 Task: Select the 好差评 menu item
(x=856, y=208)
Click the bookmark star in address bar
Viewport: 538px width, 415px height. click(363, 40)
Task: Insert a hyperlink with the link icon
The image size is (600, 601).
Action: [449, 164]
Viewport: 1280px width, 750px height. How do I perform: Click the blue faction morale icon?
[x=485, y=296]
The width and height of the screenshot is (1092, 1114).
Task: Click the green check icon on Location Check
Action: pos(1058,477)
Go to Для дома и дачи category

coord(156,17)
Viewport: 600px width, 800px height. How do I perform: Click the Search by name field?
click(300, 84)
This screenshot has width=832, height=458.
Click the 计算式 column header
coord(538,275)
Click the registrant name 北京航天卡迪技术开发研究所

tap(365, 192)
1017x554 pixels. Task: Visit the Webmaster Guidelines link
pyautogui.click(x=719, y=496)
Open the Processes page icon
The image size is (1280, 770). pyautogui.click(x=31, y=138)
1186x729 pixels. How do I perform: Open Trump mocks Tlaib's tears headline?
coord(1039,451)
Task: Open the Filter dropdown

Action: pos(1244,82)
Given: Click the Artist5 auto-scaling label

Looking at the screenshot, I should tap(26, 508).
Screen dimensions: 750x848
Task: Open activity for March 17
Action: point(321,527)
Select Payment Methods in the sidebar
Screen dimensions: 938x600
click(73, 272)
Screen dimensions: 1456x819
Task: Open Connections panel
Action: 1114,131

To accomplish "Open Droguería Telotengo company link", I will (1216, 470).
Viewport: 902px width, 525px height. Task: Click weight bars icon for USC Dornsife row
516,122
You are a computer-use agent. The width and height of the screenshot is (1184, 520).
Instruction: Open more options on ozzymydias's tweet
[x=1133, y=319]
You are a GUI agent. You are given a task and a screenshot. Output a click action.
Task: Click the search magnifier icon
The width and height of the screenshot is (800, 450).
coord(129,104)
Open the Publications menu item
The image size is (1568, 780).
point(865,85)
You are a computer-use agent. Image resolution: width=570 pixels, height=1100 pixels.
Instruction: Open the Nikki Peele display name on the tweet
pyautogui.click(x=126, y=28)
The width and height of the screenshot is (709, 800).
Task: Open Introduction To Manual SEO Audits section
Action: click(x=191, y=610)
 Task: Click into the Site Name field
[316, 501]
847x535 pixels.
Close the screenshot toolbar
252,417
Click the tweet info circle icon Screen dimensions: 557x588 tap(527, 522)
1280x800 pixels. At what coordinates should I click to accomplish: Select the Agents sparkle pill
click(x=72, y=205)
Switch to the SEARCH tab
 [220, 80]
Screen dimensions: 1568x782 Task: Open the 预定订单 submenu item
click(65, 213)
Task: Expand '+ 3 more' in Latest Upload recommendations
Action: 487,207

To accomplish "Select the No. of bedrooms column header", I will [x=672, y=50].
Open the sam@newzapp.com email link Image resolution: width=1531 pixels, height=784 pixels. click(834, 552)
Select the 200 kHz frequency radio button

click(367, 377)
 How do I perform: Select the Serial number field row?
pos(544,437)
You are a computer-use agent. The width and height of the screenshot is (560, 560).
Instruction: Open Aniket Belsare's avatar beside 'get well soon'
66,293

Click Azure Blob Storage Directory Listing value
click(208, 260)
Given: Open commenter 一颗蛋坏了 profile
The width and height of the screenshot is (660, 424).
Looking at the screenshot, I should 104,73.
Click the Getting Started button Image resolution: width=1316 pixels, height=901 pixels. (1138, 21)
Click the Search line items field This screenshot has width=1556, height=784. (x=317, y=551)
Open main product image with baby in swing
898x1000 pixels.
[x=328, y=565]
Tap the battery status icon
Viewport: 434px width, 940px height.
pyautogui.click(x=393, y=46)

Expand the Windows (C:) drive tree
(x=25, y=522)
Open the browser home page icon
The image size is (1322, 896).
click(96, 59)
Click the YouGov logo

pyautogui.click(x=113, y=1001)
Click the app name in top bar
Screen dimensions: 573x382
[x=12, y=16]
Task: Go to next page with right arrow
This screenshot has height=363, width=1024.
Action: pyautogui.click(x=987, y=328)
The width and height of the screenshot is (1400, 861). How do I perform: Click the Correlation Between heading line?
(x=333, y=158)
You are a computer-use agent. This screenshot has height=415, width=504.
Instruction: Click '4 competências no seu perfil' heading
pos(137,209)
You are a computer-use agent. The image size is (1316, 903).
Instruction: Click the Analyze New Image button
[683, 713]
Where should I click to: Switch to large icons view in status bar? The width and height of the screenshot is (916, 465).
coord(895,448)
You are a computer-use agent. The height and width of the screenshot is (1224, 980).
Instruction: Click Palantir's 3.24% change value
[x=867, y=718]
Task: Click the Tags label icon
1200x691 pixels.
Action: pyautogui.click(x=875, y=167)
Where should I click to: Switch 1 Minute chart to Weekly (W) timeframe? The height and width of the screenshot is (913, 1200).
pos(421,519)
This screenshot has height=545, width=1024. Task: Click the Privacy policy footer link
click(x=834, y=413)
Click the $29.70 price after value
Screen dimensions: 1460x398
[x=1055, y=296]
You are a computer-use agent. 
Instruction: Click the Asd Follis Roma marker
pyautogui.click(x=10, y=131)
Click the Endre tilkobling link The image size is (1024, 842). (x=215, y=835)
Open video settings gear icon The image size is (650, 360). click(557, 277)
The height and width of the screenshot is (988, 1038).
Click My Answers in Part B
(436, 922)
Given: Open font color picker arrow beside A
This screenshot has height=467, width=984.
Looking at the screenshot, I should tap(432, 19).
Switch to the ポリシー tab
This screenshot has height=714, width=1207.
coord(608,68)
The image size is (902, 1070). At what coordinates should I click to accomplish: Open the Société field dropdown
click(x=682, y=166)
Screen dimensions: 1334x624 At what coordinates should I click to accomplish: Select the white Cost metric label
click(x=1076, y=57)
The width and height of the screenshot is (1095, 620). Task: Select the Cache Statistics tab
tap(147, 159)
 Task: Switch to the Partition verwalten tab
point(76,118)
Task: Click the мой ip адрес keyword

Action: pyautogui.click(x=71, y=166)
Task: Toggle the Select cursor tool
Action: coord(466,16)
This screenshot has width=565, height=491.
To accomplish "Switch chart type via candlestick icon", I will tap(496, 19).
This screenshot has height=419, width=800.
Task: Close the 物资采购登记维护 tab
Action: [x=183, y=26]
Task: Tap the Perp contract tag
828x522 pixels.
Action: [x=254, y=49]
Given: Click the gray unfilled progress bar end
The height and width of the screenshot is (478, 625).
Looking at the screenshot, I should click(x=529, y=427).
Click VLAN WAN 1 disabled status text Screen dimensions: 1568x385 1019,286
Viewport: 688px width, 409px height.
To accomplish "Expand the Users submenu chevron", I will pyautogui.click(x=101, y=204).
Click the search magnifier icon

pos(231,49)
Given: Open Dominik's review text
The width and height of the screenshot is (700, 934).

***

Exercise directions: The records above must be transcribed in full, word for word.

Response below:
 Task: Select the 好差评 menu item
(x=856, y=208)
Click the bookmark star in address bar
Viewport: 538px width, 415px height. click(363, 40)
Task: Insert a hyperlink with the link icon
The image size is (600, 601).
Action: [449, 164]
Viewport: 1280px width, 750px height. How do I perform: Click the blue faction morale icon?
[x=485, y=296]
The width and height of the screenshot is (1092, 1114).
Task: Click the green check icon on Location Check
Action: pos(1058,477)
Go to Для дома и дачи category

coord(156,17)
Viewport: 600px width, 800px height. How do I perform: Click the Search by name field?
click(300, 84)
This screenshot has width=832, height=458.
Click the 计算式 column header
coord(538,275)
Click the registrant name 北京航天卡迪技术开发研究所

tap(365, 192)
1017x554 pixels. Task: Visit the Webmaster Guidelines link
pyautogui.click(x=719, y=496)
Open the Processes page icon
The image size is (1280, 770). pyautogui.click(x=31, y=138)
1186x729 pixels. How do I perform: Open Trump mocks Tlaib's tears headline?
coord(1039,451)
Task: Open the Filter dropdown

Action: pos(1244,82)
Given: Click the Artist5 auto-scaling label

Looking at the screenshot, I should tap(26, 508).
Screen dimensions: 750x848
Task: Open activity for March 17
Action: point(321,527)
Select Payment Methods in the sidebar
Screen dimensions: 938x600
click(73, 272)
Screen dimensions: 1456x819
Task: Open Connections panel
Action: 1114,131

To accomplish "Open Droguería Telotengo company link", I will (1216, 470).
Viewport: 902px width, 525px height. Task: Click weight bars icon for USC Dornsife row
516,122
You are a computer-use agent. The width and height of the screenshot is (1184, 520).
Instruction: Open more options on ozzymydias's tweet
[x=1133, y=319]
You are a GUI agent. You are given a task and a screenshot. Output a click action.
Task: Click the search magnifier icon
The width and height of the screenshot is (800, 450).
coord(129,104)
Open the Publications menu item
The image size is (1568, 780).
point(865,85)
You are a computer-use agent. Image resolution: width=570 pixels, height=1100 pixels.
Instruction: Open the Nikki Peele display name on the tweet
pyautogui.click(x=126, y=28)
The width and height of the screenshot is (709, 800).
Task: Open Introduction To Manual SEO Audits section
Action: click(x=191, y=610)
 Task: Click into the Site Name field
[316, 501]
847x535 pixels.
Close the screenshot toolbar
252,417
Click the tweet info circle icon Screen dimensions: 557x588 tap(527, 522)
1280x800 pixels. At what coordinates should I click to accomplish: Select the Agents sparkle pill
click(x=72, y=205)
Switch to the SEARCH tab
 [220, 80]
Screen dimensions: 1568x782 Task: Open the 预定订单 submenu item
click(65, 213)
Task: Expand '+ 3 more' in Latest Upload recommendations
Action: 487,207

To accomplish "Select the No. of bedrooms column header", I will [x=672, y=50].
Open the sam@newzapp.com email link Image resolution: width=1531 pixels, height=784 pixels. click(834, 552)
Select the 200 kHz frequency radio button

click(367, 377)
 How do I perform: Select the Serial number field row?
pos(544,437)
You are a computer-use agent. The width and height of the screenshot is (560, 560).
Instruction: Open Aniket Belsare's avatar beside 'get well soon'
66,293

Click Azure Blob Storage Directory Listing value
click(208, 260)
Given: Open commenter 一颗蛋坏了 profile
The width and height of the screenshot is (660, 424).
Looking at the screenshot, I should 104,73.
Click the Getting Started button Image resolution: width=1316 pixels, height=901 pixels. (1138, 21)
Click the Search line items field This screenshot has width=1556, height=784. (x=317, y=551)
Open main product image with baby in swing
898x1000 pixels.
[x=328, y=565]
Tap the battery status icon
Viewport: 434px width, 940px height.
pyautogui.click(x=393, y=46)

Expand the Windows (C:) drive tree
(x=25, y=522)
Open the browser home page icon
The image size is (1322, 896).
click(96, 59)
Click the YouGov logo

pyautogui.click(x=113, y=1001)
Click the app name in top bar
Screen dimensions: 573x382
[x=12, y=16]
Task: Go to next page with right arrow
This screenshot has height=363, width=1024.
Action: pyautogui.click(x=987, y=328)
The width and height of the screenshot is (1400, 861). How do I perform: Click the Correlation Between heading line?
(x=333, y=158)
You are a computer-use agent. This screenshot has height=415, width=504.
Instruction: Click '4 competências no seu perfil' heading
pos(137,209)
You are a computer-use agent. The image size is (1316, 903).
Instruction: Click the Analyze New Image button
[683, 713]
Where should I click to: Switch to large icons view in status bar? The width and height of the screenshot is (916, 465).
coord(895,448)
You are a computer-use agent. The height and width of the screenshot is (1224, 980).
Instruction: Click Palantir's 3.24% change value
[x=867, y=718]
Task: Click the Tags label icon
1200x691 pixels.
Action: pyautogui.click(x=875, y=167)
Where should I click to: Switch 1 Minute chart to Weekly (W) timeframe? The height and width of the screenshot is (913, 1200).
pos(421,519)
This screenshot has height=545, width=1024. Task: Click the Privacy policy footer link
click(x=834, y=413)
Click the $29.70 price after value
Screen dimensions: 1460x398
[x=1055, y=296]
You are a computer-use agent. 
Instruction: Click the Asd Follis Roma marker
pyautogui.click(x=10, y=131)
Click the Endre tilkobling link The image size is (1024, 842). (x=215, y=835)
Open video settings gear icon The image size is (650, 360). click(557, 277)
The height and width of the screenshot is (988, 1038).
Click My Answers in Part B
(436, 922)
Given: Open font color picker arrow beside A
This screenshot has height=467, width=984.
Looking at the screenshot, I should tap(432, 19).
Switch to the ポリシー tab
This screenshot has height=714, width=1207.
coord(608,68)
The image size is (902, 1070). At what coordinates should I click to accomplish: Open the Société field dropdown
click(x=682, y=166)
Screen dimensions: 1334x624 At what coordinates should I click to accomplish: Select the white Cost metric label
click(x=1076, y=57)
The width and height of the screenshot is (1095, 620). Task: Select the Cache Statistics tab
tap(147, 159)
 Task: Switch to the Partition verwalten tab
point(76,118)
Task: Click the мой ip адрес keyword

Action: pyautogui.click(x=71, y=166)
Task: Toggle the Select cursor tool
Action: coord(466,16)
This screenshot has width=565, height=491.
To accomplish "Switch chart type via candlestick icon", I will tap(496, 19).
This screenshot has height=419, width=800.
Task: Close the 物资采购登记维护 tab
Action: [x=183, y=26]
Task: Tap the Perp contract tag
828x522 pixels.
Action: [x=254, y=49]
Given: Click the gray unfilled progress bar end
The height and width of the screenshot is (478, 625).
Looking at the screenshot, I should click(x=529, y=427).
Click VLAN WAN 1 disabled status text Screen dimensions: 1568x385 1019,286
Viewport: 688px width, 409px height.
To accomplish "Expand the Users submenu chevron", I will pyautogui.click(x=101, y=204).
Click the search magnifier icon

pos(231,49)
Given: Open Dominik's review text
The width and height of the screenshot is (700, 934).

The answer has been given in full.